▶ Aufgabenstellung
Prüfe anhand des folgenden Textes über den Umzug in eine Kleinstadt, ob die Aussagen 1., 2. und 3. zutreffen. Beantworte jede mit Ja oder Nein und zitiere wörtlich die Textstelle, die darüber entscheidet.
1. Das Knie wurde am zweiten Arbeitstag gebrochen.
2. Vor dem Umzug wohnte das Paar bereits zusammen in einer Wohnung.
3. Die neue Stadt bot eine lebendige Kneipenkultur.

▶ Vorliegender Text

Montag, 1. Februar 2016

“Egal wo du hin ziehst, ich komm mit”

Ziemlich genau so bin ich hier gelandet.

Als ich diesen Satz sagte, dachte ich eigentlich an eine schöne Stadt. Verwinkelte Gassen, stylische Läden, tolle Kneipen, netter Park, interessante Menschen und eine Fülle an Arbeitsplätzen, aus denen ich mir einen tollen neuen Job aussuchen kann.
So war das ja dann nun nicht. Er hat sich einen Ort ausgesucht um seinen Traum zu verwirklichen und wie angekündigt, hab ich gekündigt. Meinen unbefristeten Job, meine traumhafte Jugendstil-Wohnung in der wunderhübschen Altstadt, habe eine große Abschiedsfeier für meinen großen Freundeskreis gefeiert und los ging es.
In eine Kleinstadt. Voller Beton. Überall. Kein Stil, kein Grün, keine Kneipenkultur, kein Job.
Von der Uniklinik in ein Feld-Wald-Wiesen Krankenhaus. In meinem Bereich eine der wirklich Guten gewesen und jetzt massiv überfordert. Von den Kollegen, dem Fachbereich, den internen (nicht vorhandenen) Strukturen, aber eben vor allem von den Kollegen.
Die schöne Vorstellung, über den neuen Job sicher Anschluss in der neuen Stadt zu finden war innerhalb von 2 Schichten begraben. Ich fand ausnahmslos alle doof. Praktischerweise hab ich mir am 2. Arbeitstag, durch einen dummen Unfall mit einer netten Patientin, das Knie gebrochen, musste operiert werden und war 10 Wochen außer Gefecht.
10 Wochen lang nur die neue Wohnung, bewegen konnte ich mich mit diesen verflixten Krücken nicht besonders, und ich. 9 Stunden am Tag allein daheim. Genug Zeit, mich über das immer wieder auf der Spülmaschine geparkte Geschirr meines Freunds und andere Kleinigkeiten unendlich aufzuregen.
Vor dem großen Umzug waren wir genau 6 Monate ein Paar. Ein Paar mit getrennten Wohnungen. Die Anfangszeit in der neuen, untollen Stadt mit erst blödem Job und dann mit blödem Knie war wirklich eine Herausforderung der Königsklasse. Und ich musste mir nicht selten vor Augen halten, dass es meine eigene Entscheidung war mit ihm mit zu gehen, um ihm nicht bittere Vorwürfe für mein einsames Leben zu machen.

▶ Verfügbare Daten
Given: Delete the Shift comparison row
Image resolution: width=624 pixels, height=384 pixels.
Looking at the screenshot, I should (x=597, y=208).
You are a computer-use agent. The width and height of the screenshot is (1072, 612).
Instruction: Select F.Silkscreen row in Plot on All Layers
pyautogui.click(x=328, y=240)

--

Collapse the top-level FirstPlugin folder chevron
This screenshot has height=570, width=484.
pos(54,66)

▶ Endgültige Antwort
1. Ja: „Praktischerweise hab ich mir am 2. Arbeitstag, durch einen dummen Unfall mit einer netten Patientin, das Knie gebrochen“
2. Nein: „Ein Paar mit getrennten Wohnungen.“
3. Nein: „Kein Stil, kein Grün, keine Kneipenkultur, kein Job.“